Living in Tuggeranong, I’d be pretty annoyed if I had to commute to Gungahlin (and visa versa, I’m sure).
Public transport options like the pretty train wouldn’t make any difference. The long commute would be a lot quicker down the Parkway.
These sort of decentralisation agendas only suit those promoting them.

More employment in Gungahlin is much needed. The Light Rail is full in one direction and pretty much empty in the other direction in peak hours.

This would better balance out the Civic employment focus and make Canberra a more poly centric city as previously designed.

Shorter commutes for all Canberrans will do more for our Carbon footprint than most of the other things the government does.

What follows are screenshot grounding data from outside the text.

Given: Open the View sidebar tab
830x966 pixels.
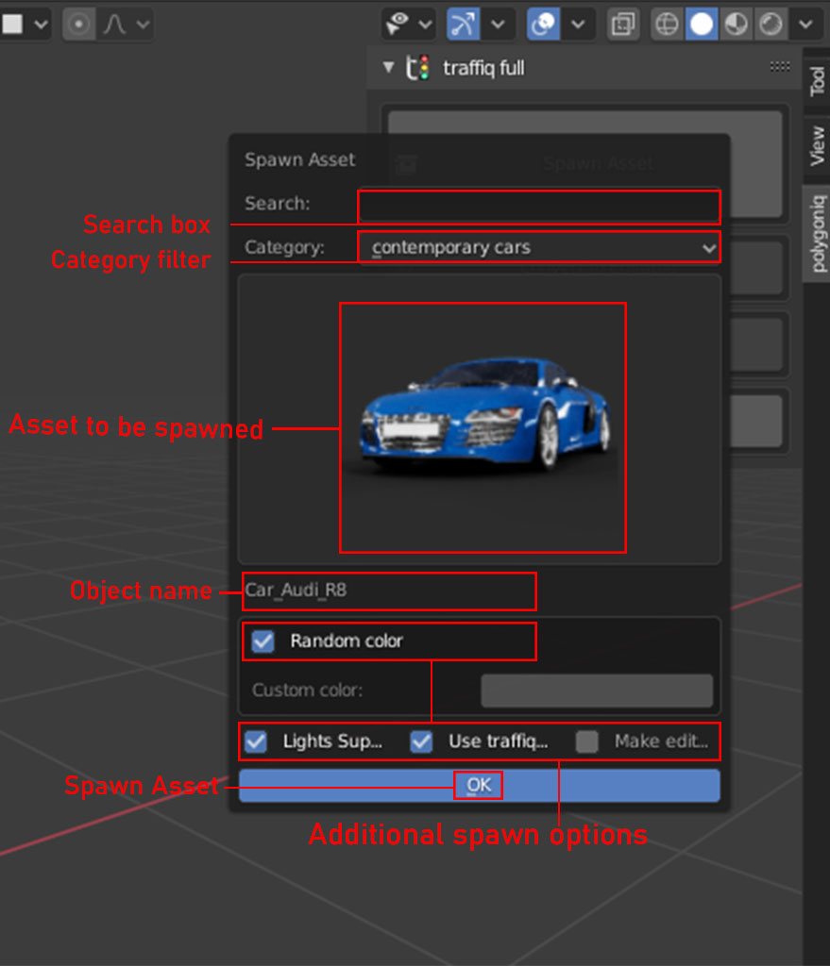Looking at the screenshot, I should pyautogui.click(x=818, y=146).
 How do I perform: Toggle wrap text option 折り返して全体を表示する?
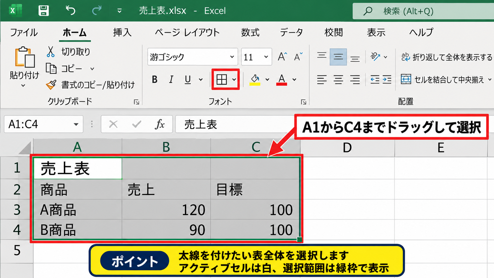point(447,57)
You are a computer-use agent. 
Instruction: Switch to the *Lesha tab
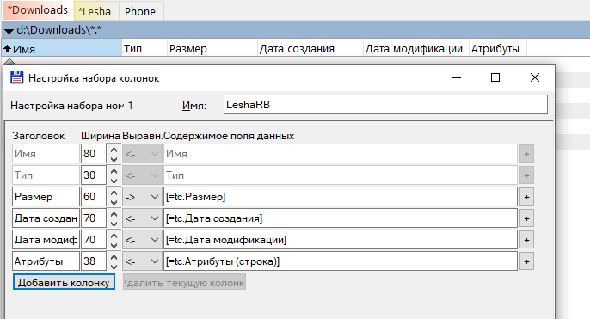95,11
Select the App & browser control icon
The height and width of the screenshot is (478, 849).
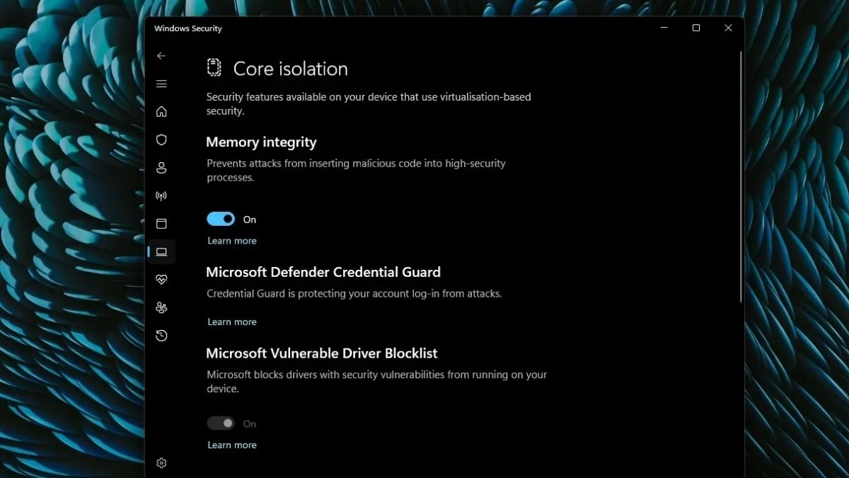click(x=161, y=224)
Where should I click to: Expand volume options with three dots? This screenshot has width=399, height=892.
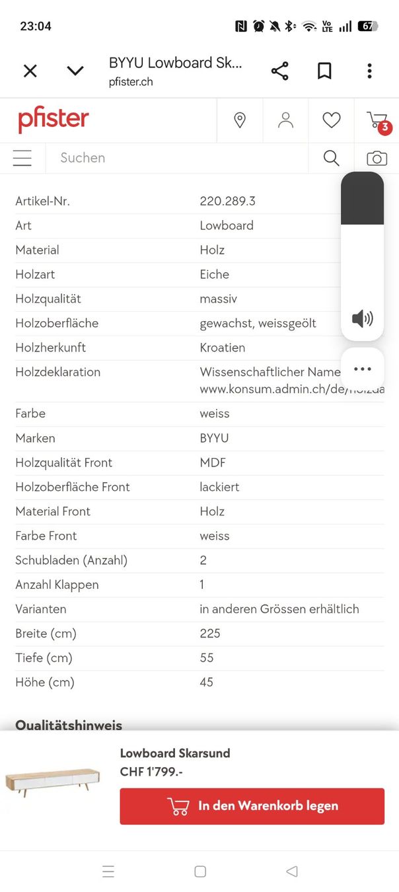pyautogui.click(x=363, y=369)
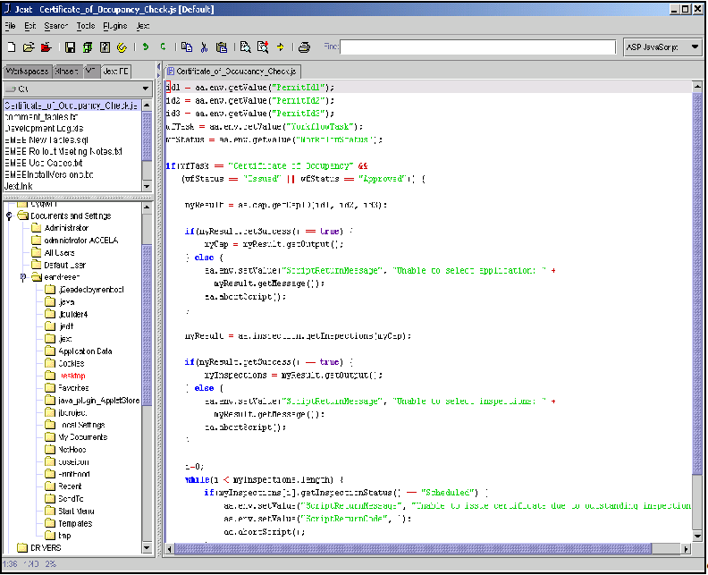Open the Tools menu
The image size is (708, 575).
(86, 26)
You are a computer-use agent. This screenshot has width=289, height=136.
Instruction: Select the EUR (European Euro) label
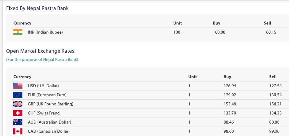point(47,95)
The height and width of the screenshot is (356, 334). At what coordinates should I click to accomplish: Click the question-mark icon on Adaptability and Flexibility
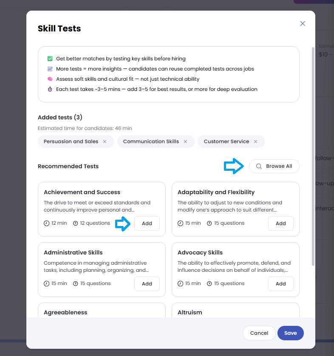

ChrisinTurner8:32 pm 27 Nov 21

Imagine putting a department at Woden with public transport from Civic about to take twice the journey time, than at present.

HiddenDragon8:32 pm 03 Feb 21

We are regularly told that Canberra is no longer a public sector town (presumably because of stats which indicate that less than half the workforce is directly employed on the public payroll), and the ACT Government seems fairly keen for the National Capital Authority either to be abolished or further marginalised, and yet it’s apparently still up to the federal government to underwrite economic activity in Canberra town centres.

That doesn’t quite add up, and it raises the larger question of whether Canberra is an attractive or even viable location for employment which is not directly or indirectly funded by the federal government, and doesn’t otherwise benefit from being close to federal politicians and officials. We do have some businesses which answer yes to that question, including some which are world class, but the town centres don’t always seem to be the answer for them (and vice versa), so maybe we should be looking beyond the town centre model for sustainable non-government employment growth.

ACT interests have absolutely nothing to do with the decision.

This is driven at federal level, bu commercial property investors, who have themselves invested in the government of the day.